#### [Provided text]

((

What Are Basic Accounting Statements

Financial accounting is categorized into four basic elements: assets, liabilities and owners’ equity, revenues, and expenses (each of which is explained below). Assets and expenses are represented by net debits, whereas liabilities, equity, and revenues are represented by net credits. The total amount of these debits and credits are commensurate at all times.
Table of Contents
Balance Sheet
The balance sheet shows a company’s balances at a specific point in time, specifically including the company’s assets, liabilities, and owners’ equity.
- Assets: An asset represents a measurable amount for which the company expects to obtain a benefit or use in the future. Examples include equipment, inventory, prepaid expenses, and other amounts used to increase future revenues or reduce future expenditures. (For more information, see Assets.)
- Liabilities: A liability is an amount for which the company expects to have to satisfy a future obligation. Examples include accounts payable, long-term debt, accrued pension benefit obligations, and other amounts owed to external parties. (For more information, see Liabilities.)
- Owners’ equity: Owners’ equity represents the accumulated earnings of the company plus capital contributions from owners, less dividends and any other payouts to owners. Owners’ equity is a residual amount, represented by the excess of total assets less liabilities. (For more information, see Owners’ equity.)
Income Statement
Whereas the balance statement is static (it measures certain balances at a specific point in time), the income statement is transitory: it shows the company’s operating performance for a specific year in terms of its net income or loss, as broken down by its revenues and expenses. (For more information, see Income and Expenses.)

))

#### [Tasks for this exercise]
A: In the accounting statements text, why is the balance sheet called static while the income statement is called transitory?
B: Pick up the accounting statements text after its final sentence and keep writing.

#### [Extracted material]
((

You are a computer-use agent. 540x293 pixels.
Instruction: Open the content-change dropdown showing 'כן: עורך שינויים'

))
((

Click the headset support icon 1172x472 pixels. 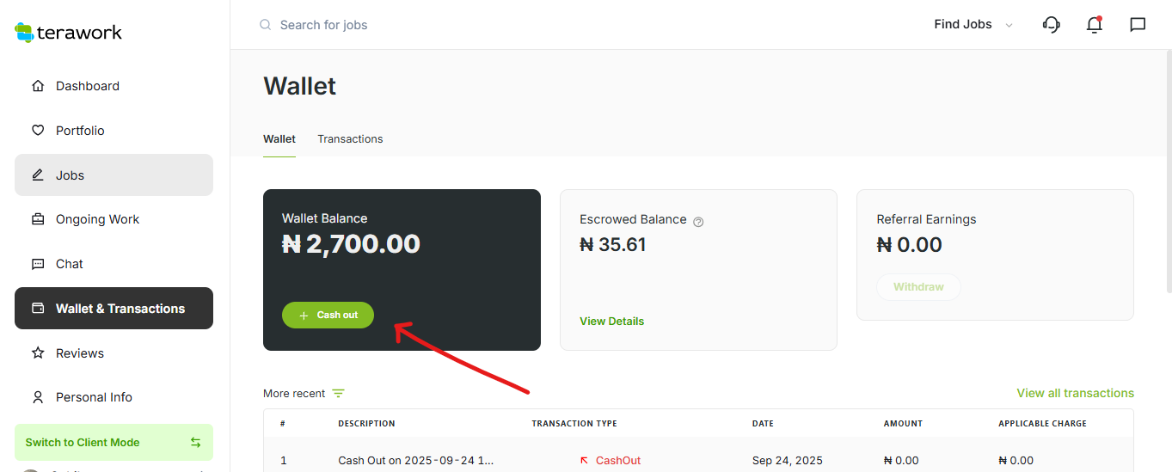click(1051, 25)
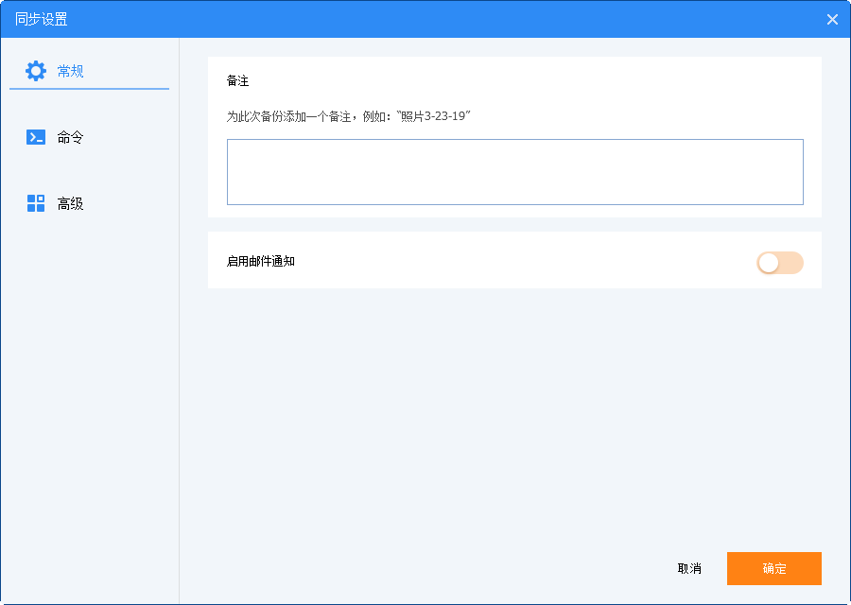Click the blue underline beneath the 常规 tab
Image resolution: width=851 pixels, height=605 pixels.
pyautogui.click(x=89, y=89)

))

#### [Answers given]
A: The balance sheet is static because it measures certain balances at a specific point in time. The income statement is transitory because it shows the company's operating performance for a specific year, broken down by revenues and expenses into net income or loss.

B:
- Revenues: Revenues represent income amounts, such as sales, commission income, service income, and other income amounts that relate to the company’s primary line of business.
- Cost of sales: Cost of sales decreases net income and represents the direct expenditures and allocated overhead costs incurred in preparing for sale the company’s primary product (the same product that comprises the company’s revenues).
- Expenses: Expenses decrease income and represent expenditures and allocated period costs of capital items, other than expenses already included in cost of sales. Examples of expense items include rent expense, depreciation, interest expense, and salary expense.
- Other income and expense items: These items represent amounts that increase or decrease the company’s net income but that are not directly related to the company’s primary line of business. Examples include interest income on excess cash, losses on asset sales, and other nonrecurring or unusual items.
Cash Flow Statement
The cash flow statement shows a detailed breakdown of the sources and uses of a company’s cash and cash equivalents over the accounting period. The cash flow statement reconciles to the company’s beginning and ending cash balances, as shown on the balance sheet.
Sections
The cash flow statement is separated into three sections, detailing net cash provided by (used by) operating activities, investing activities, and financing activities.
- Operating activities: Operating activities include all activities that go into the preparation of the company’s goods for sale (or, if a service business, into the preparation and support of its primary services). All activities not includable as investing or financing activities are included as operating activities.
- Investing activities: Investing activities include cash transactions related to ownership or lending of securities as well as handling the acquisition and disposal of long-term assets. Investing activities include such transactions as buying and selling depreciable assets and proceeds or repaying loans to other entities (if not classified as trading securities).
- Financing activities: Financing activities include repayment of creditors and borrowing or issuing of securities. These may include such transactions as buying back and selling company stock, issuing bonds, paying dividends, and borrowing from and repaying lenders.
Methods
There are two methods of presenting the cash flow statement. These methods differ in the way that they present cash flows from operating activities.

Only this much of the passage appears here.